The differential equation in our exercise, \( \frac{dr}{d\theta} + r \tan \theta = \cos^2 \theta \), exemplifies an ODE as it includes a derivative with respect to a single variable, indicating how the function \(r\) changes with the angle \(\theta\). These types of equations can describe a broad range of phenomena, from the growth of populations to the motion of celestial bodies. Mastering the methods to solve ODEs, like the integrating factor used in this exercise, is an essential skill for scientists and mathematicians.

Integrating Factor Method

The integrating factor method is a systematic approach to solving linear first-order ordinary differential equations of the form \( \frac{dy}{dx} + p(x)y = q(x) \). The technique is particularly powerful because it transforms a non-exact differential equation into an exact one, which can be solved more straightforwardly.

To apply this method, one must correctly identify an integrating factor, which is typically a function of \( \mu(x) = e^{\int p(x) \text{d}x} \). When we multiply every term of the ODE by this integrating factor, the left side of the equation becomes the derivative of a product of the integrating factor and the dependent variable, \( y \). This property allows us to integrate the left side directly, and thus move closer to acquiring the solution for \( y(x) \). The process can be easier to comprehend through practice and examples, such as the initial-value problem provided here.

First-Order Linear ODE

A first-order linear ODE has the general form \( \frac{dx}{dt} + p(t)x = q(t) \), where \( x \) is the dependent variable, \( t \) is the independent variable, and \( p(t) \) and \( q(t) \) are known functions. This equation is first-order because it involves only the first derivative of \( x \) and no higher derivatives. It is linear because the dependent variable \( x \) and its derivative \( \frac{dx}{dt} \) appear linearly (without being raised to any power or being inside of other functions).

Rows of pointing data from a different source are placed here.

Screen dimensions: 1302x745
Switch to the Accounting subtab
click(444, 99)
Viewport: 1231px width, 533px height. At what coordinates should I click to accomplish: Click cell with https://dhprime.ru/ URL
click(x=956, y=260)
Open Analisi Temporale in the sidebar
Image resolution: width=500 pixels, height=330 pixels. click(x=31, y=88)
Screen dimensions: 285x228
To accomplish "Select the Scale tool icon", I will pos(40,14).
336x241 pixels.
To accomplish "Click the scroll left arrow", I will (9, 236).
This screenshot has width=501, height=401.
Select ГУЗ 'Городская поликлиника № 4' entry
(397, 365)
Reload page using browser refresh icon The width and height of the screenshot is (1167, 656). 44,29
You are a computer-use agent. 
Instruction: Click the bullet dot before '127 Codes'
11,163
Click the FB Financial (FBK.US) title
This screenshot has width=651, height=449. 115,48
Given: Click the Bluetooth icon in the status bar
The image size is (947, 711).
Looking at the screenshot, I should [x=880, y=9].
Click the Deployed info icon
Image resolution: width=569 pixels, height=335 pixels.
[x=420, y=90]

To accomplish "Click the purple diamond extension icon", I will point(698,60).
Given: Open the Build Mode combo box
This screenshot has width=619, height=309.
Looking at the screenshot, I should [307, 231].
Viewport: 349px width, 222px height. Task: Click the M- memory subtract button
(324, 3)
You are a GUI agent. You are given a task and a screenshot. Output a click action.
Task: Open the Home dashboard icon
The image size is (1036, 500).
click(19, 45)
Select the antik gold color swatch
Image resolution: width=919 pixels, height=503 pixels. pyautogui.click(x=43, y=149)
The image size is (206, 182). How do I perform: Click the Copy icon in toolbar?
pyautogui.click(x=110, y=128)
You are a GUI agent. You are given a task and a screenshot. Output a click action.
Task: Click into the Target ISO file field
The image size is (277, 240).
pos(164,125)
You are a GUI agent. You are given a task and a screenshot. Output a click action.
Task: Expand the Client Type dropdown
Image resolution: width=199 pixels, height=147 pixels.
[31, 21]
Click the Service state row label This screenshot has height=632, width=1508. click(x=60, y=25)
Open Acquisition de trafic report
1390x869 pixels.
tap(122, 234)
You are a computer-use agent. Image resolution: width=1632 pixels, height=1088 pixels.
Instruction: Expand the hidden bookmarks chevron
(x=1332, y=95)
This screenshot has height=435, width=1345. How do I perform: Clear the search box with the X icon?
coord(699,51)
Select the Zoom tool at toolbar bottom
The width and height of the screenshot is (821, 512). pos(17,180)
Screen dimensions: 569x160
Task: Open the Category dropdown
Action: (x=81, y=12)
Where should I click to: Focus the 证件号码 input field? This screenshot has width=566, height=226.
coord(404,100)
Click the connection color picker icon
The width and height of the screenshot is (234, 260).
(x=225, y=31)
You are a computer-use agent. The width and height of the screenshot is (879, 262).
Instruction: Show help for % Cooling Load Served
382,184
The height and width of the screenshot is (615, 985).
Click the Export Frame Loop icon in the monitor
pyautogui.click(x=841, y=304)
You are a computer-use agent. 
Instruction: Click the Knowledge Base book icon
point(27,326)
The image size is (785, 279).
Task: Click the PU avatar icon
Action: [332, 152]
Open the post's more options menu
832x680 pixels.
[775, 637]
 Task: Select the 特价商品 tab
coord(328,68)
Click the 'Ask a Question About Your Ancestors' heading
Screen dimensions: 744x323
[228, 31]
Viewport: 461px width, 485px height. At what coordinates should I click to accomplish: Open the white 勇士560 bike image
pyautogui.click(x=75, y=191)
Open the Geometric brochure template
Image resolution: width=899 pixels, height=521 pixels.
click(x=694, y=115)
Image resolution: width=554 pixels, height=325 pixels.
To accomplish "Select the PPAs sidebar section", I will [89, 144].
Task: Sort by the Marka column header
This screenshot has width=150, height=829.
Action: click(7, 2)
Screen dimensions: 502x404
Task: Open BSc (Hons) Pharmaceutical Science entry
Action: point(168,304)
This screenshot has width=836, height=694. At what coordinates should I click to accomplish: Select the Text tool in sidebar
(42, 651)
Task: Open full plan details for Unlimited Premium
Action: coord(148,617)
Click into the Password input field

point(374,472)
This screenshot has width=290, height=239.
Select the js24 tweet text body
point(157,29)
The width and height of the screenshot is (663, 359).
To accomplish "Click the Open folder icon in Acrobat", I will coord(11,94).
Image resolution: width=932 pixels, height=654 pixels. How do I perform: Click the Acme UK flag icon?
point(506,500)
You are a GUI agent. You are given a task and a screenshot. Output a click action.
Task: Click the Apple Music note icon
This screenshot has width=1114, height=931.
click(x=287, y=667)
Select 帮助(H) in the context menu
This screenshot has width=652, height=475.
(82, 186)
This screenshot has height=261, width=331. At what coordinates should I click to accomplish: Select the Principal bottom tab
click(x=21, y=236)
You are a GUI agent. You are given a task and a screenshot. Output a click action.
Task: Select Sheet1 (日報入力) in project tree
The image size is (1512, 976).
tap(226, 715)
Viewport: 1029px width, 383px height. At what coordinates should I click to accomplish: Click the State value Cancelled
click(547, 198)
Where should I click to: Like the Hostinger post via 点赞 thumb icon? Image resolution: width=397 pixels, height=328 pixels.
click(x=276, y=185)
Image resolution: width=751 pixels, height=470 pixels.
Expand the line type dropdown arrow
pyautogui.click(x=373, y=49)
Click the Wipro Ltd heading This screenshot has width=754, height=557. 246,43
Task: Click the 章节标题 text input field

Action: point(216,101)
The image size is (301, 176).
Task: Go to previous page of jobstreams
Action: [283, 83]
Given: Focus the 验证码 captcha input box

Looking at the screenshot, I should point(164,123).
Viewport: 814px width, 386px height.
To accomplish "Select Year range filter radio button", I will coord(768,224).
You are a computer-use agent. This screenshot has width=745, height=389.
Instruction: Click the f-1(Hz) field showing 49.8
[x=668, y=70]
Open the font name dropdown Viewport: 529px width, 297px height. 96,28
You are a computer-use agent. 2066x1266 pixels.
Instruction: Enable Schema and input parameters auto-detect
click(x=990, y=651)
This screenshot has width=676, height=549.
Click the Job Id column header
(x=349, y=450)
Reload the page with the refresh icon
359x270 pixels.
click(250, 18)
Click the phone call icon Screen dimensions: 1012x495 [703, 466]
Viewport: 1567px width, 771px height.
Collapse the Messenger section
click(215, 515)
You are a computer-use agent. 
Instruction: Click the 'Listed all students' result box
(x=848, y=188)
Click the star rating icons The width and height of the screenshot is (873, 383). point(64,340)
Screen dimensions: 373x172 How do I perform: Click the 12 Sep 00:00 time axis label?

Our particular problem involves the function \( r(\theta) \) and its derivative with respect to \( \theta \). The most distinctive characteristic of linear first-order ODEs is that they can always be solved analytically using the integrating factor method. This robust framework provides a clear pathway to finding the explicit form of the solution, especially when an initial condition is provided, determining a unique solution to the problem.